* _Supplied records_:
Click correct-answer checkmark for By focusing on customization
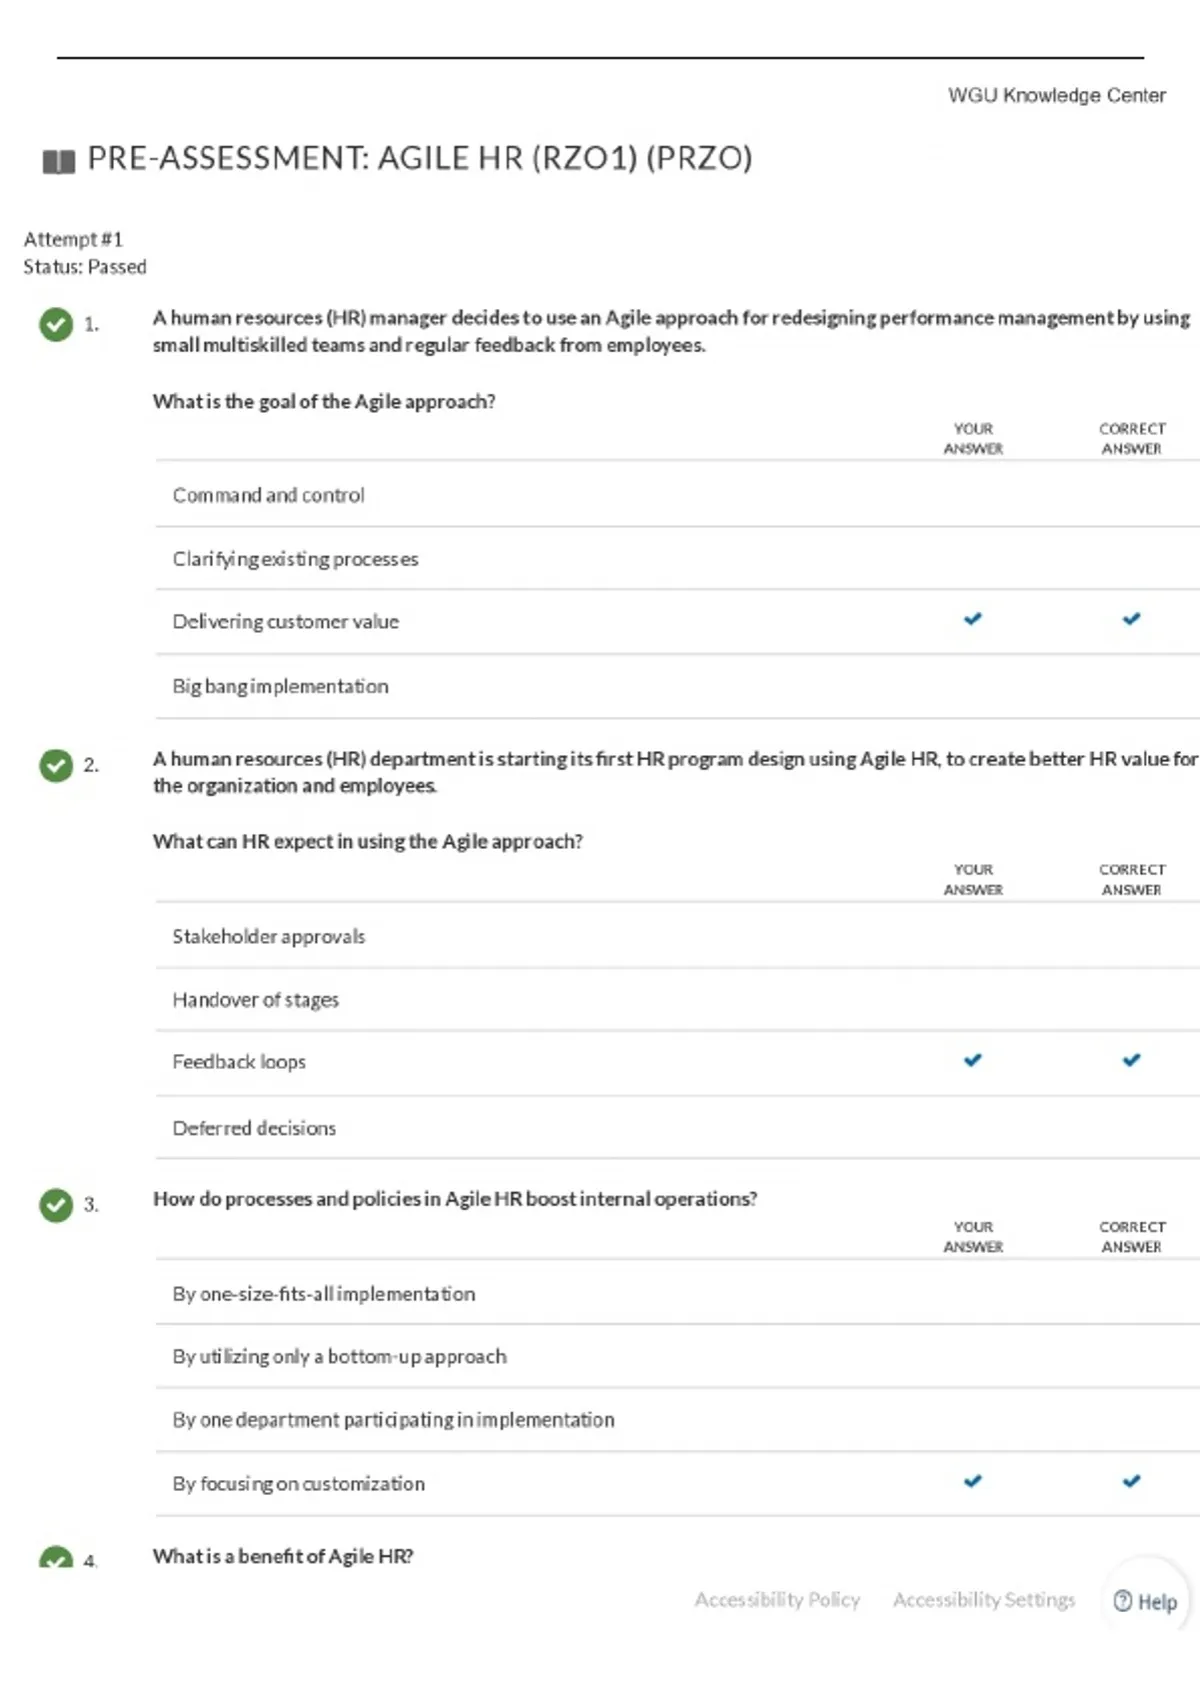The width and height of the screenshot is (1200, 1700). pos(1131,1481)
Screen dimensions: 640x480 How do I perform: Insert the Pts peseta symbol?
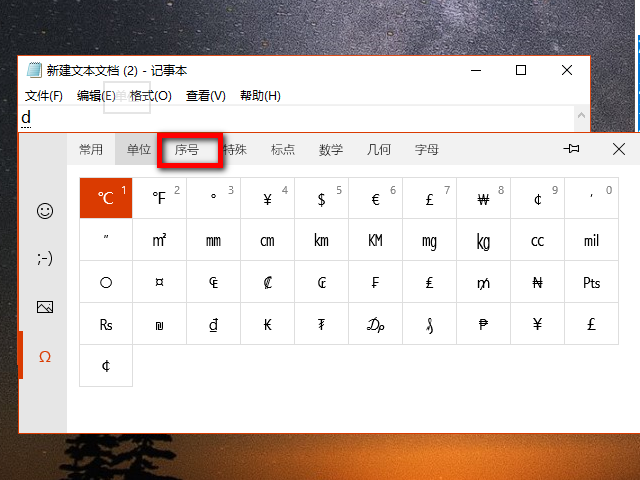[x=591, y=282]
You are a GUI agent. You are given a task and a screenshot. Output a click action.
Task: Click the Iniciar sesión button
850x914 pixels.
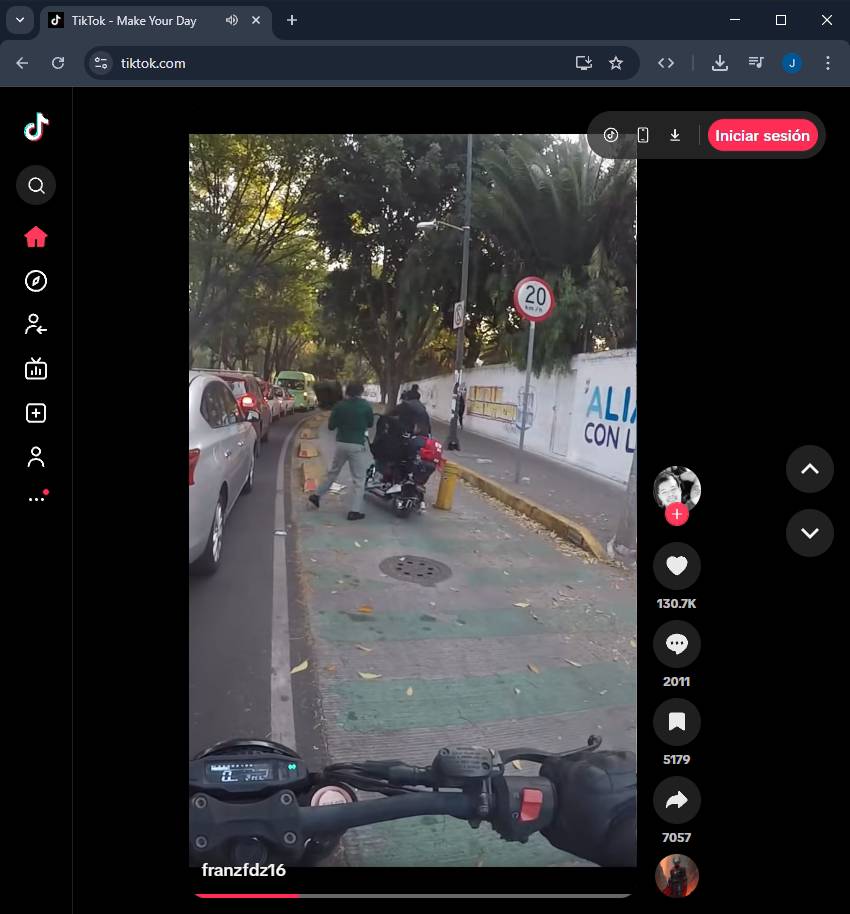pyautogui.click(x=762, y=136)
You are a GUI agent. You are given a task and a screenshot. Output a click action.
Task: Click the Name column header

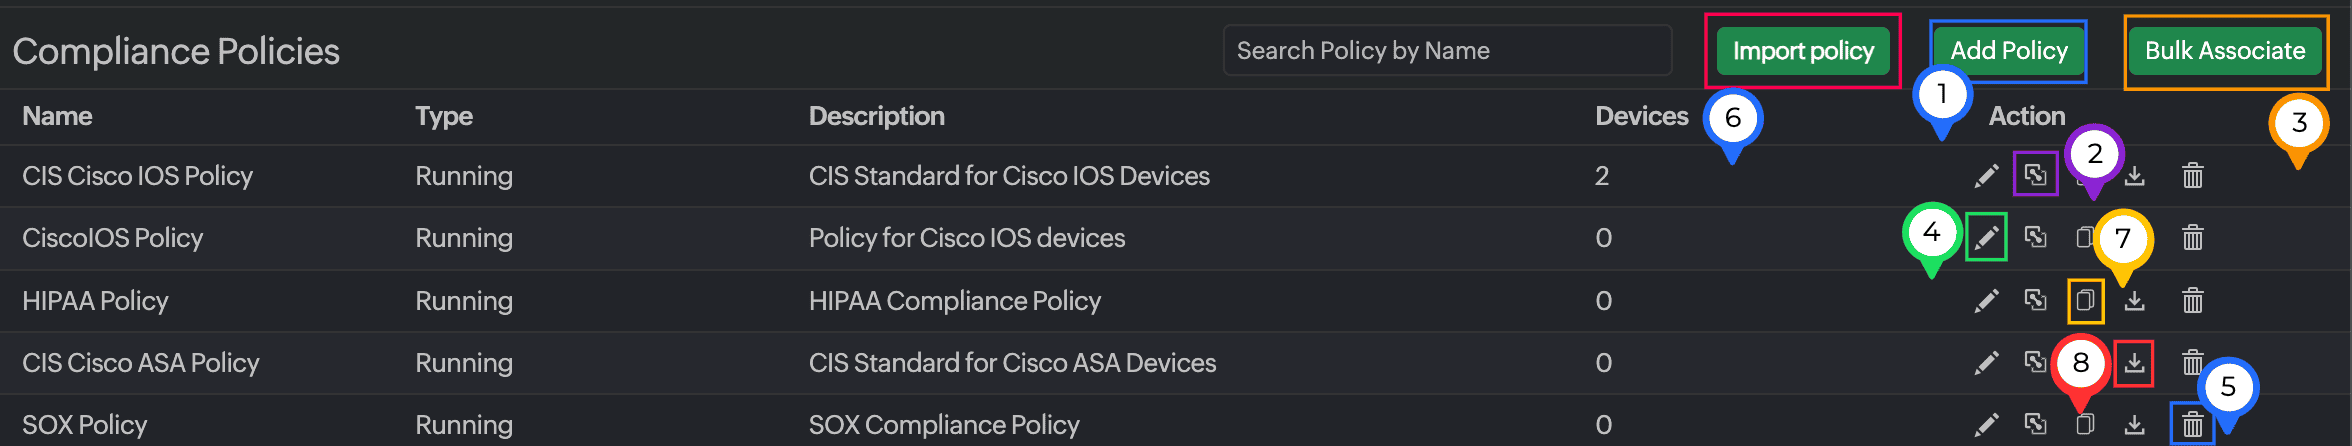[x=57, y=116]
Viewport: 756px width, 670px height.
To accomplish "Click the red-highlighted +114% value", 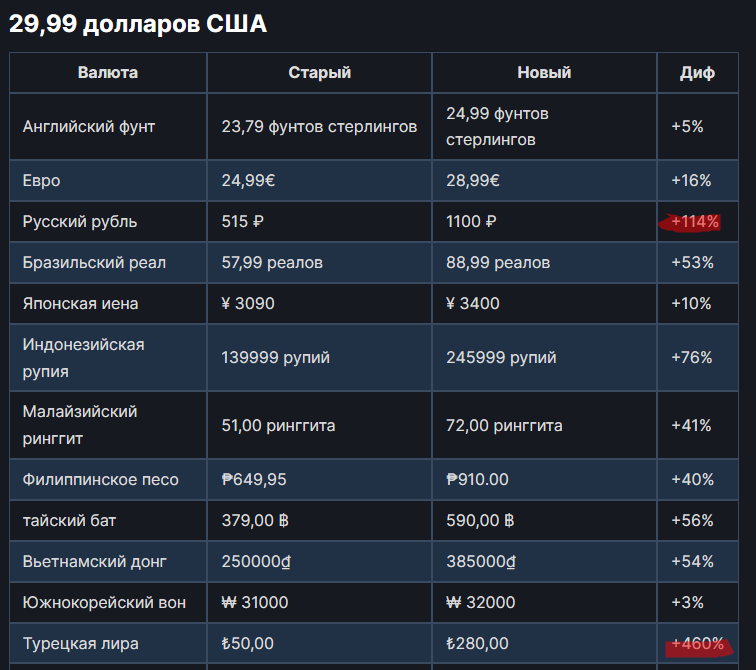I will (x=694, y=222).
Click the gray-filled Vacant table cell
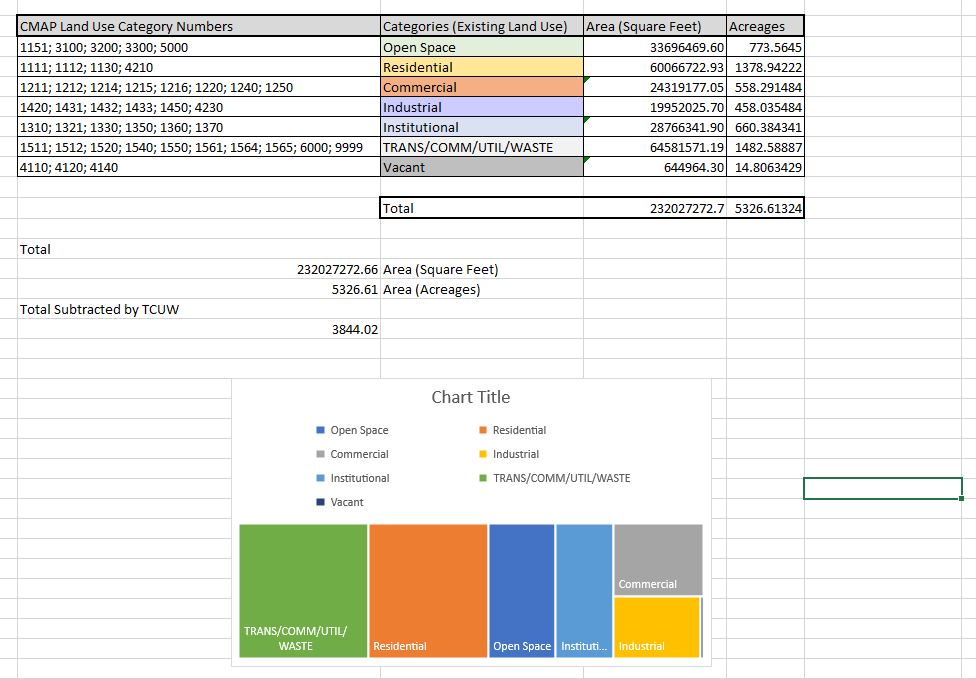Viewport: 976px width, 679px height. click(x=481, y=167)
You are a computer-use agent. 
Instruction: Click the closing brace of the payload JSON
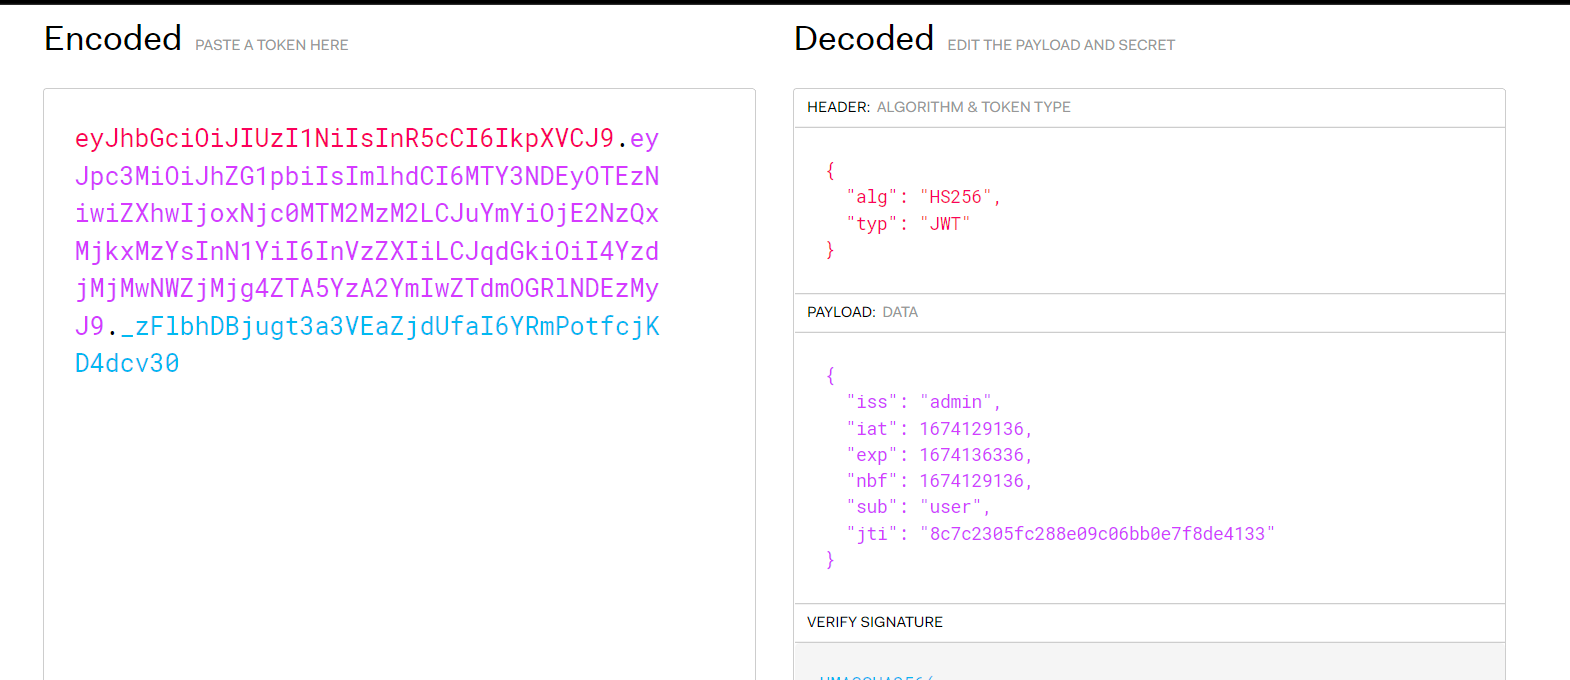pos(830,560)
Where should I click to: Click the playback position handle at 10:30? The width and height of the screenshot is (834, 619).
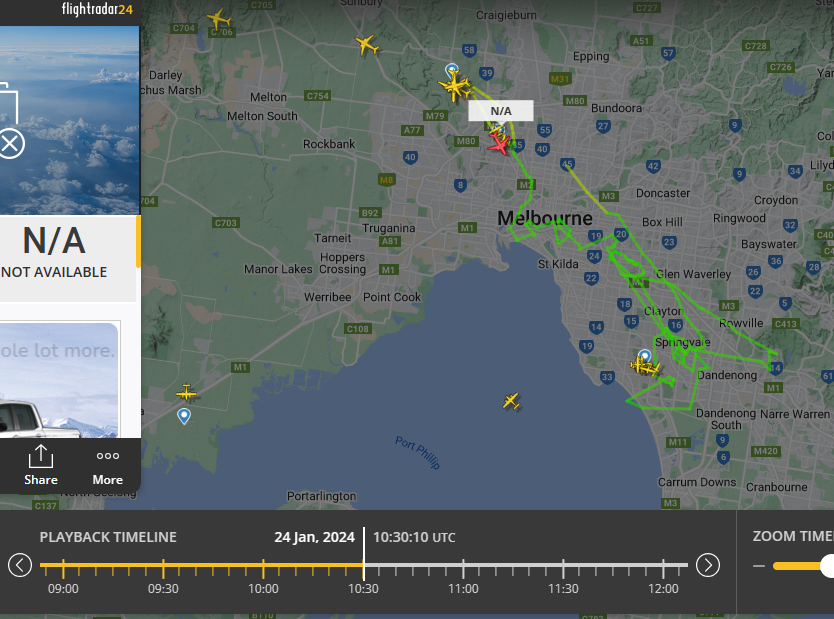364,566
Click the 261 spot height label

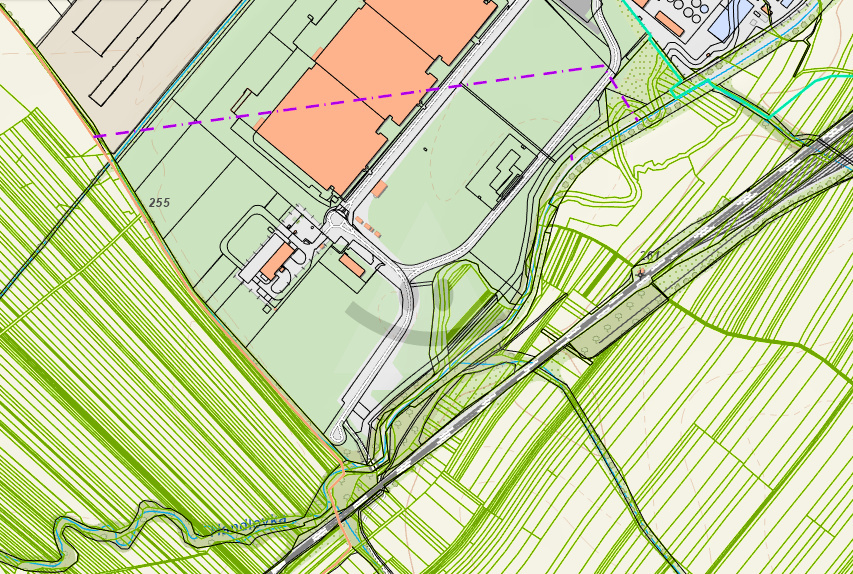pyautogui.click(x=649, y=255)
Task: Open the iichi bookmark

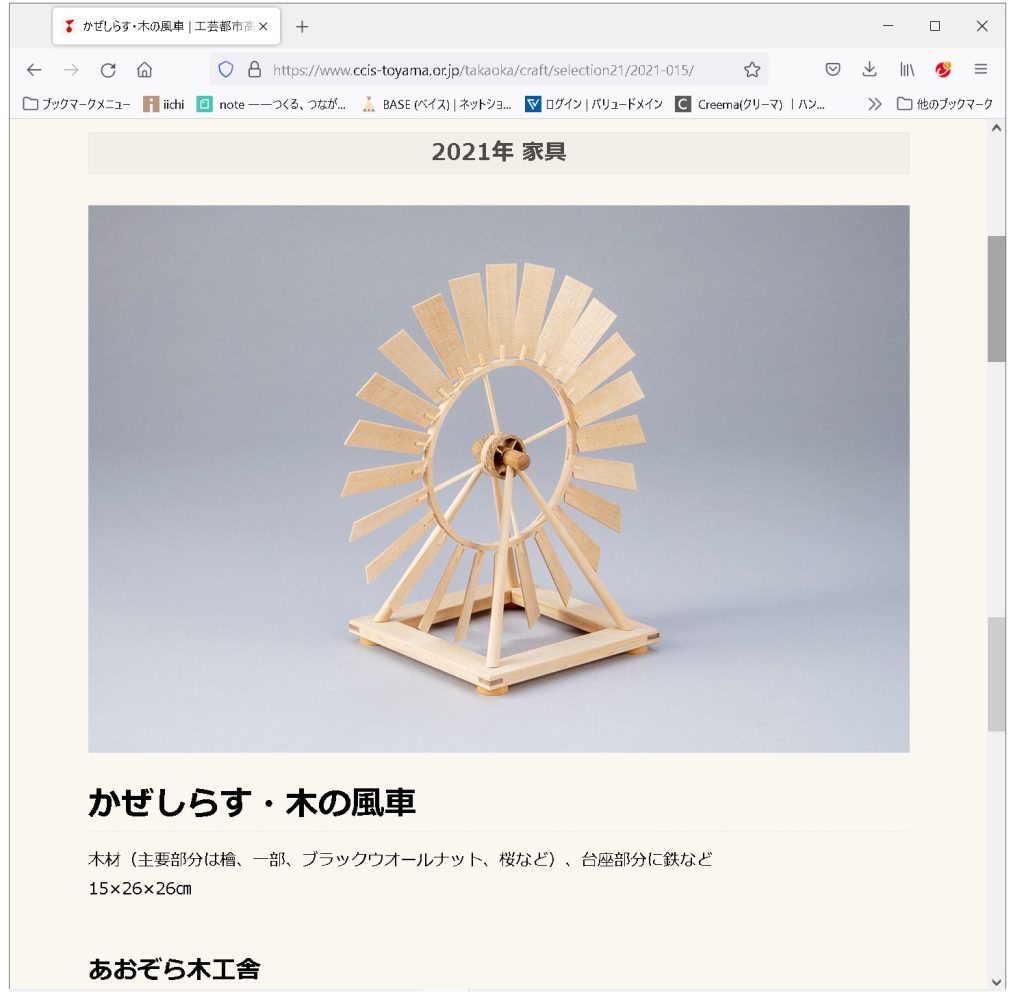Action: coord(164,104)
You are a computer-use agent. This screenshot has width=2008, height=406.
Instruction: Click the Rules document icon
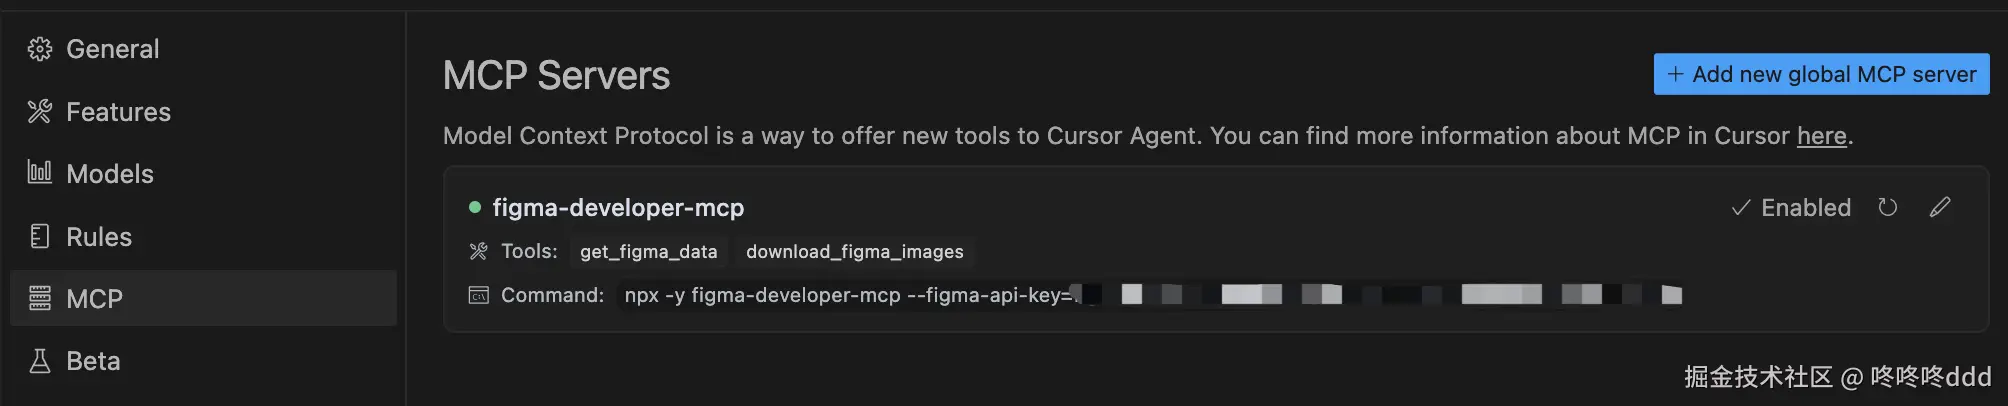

* _What you are asked to do_:
Copy down every line of the material above that includes the string "agent".

* _Answer box_:
You are a GUI agent. You are given a task and a screenshot. Output a click action.
You are a GUI agent. You are given a task and a screenshot. Output a click action.
You are a computer-use agent. 
You are a computer-use agent. This screenshot has width=2008, height=406.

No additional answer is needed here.